2.20

As the hint prescribes, define: $$\mathcal{C} = \lbrace E \subset \mathbb{R}^d \hspace{0.25cm} | \hspace{0.25cm} E^y \in \mathcal{B}(\mathbb{R}) \rbrace$$
First, note that $\mathcal{C}$ is trivially non-empty. Next, does $E \in \mathcal{C} \hspace{0.25cm} \Rightarrow E^c \in \mathcal{C}$?

Yes. Notice $(E^c)^y = (E^y)^c$ (with respect to the slice, not $\mathbb{R}^2$). Thus, since $E^y$ is Borel, $E^c \in \mathcal{C}$.

Is $\mathcal{C}$ closed under countable unions and intersections? Yes, using identical reasoning from above. Thus, $\mathcal{C}$ is a $\sigma$-algebra.

Does $\mathcal{C}$ contain the open sets?
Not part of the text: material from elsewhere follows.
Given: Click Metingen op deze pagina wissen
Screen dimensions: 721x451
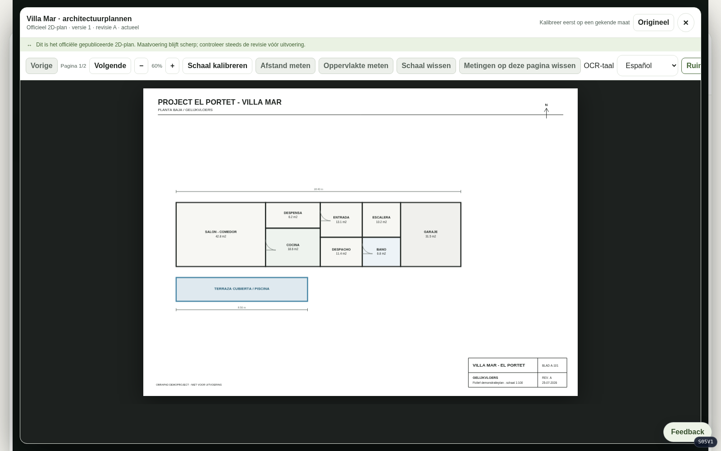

Indeed let $\mathcal{O}$ be an open set in $\mathbb{R}^d$. Notice that for any $x$ lying on any slice $\mathcal{O}^y$ $\exists r > 0$ such that $B_r(x) \subset \mathcal{O}$ Certainly, $B_r(x)^y \subset \mathcal{O}^y \hspace{0.25cm} \Rightarrow \mathcal{O}^y$ is open, and therefore Borel. Thus, any open set in $\mathbb{R}^2$ is in $\mathcal{C}$.

Now, since $\mathcal{B}(\mathbb{R}^2)$ is the smallest $\sigma$-algebra that contains the open sets in $\mathbb{R}^2$, we have that $\mathcal{B}(\mathbb{R}^2) \subset \mathcal{C}$. Thus, every slice of a Borel set $E$ must be Borel, as well.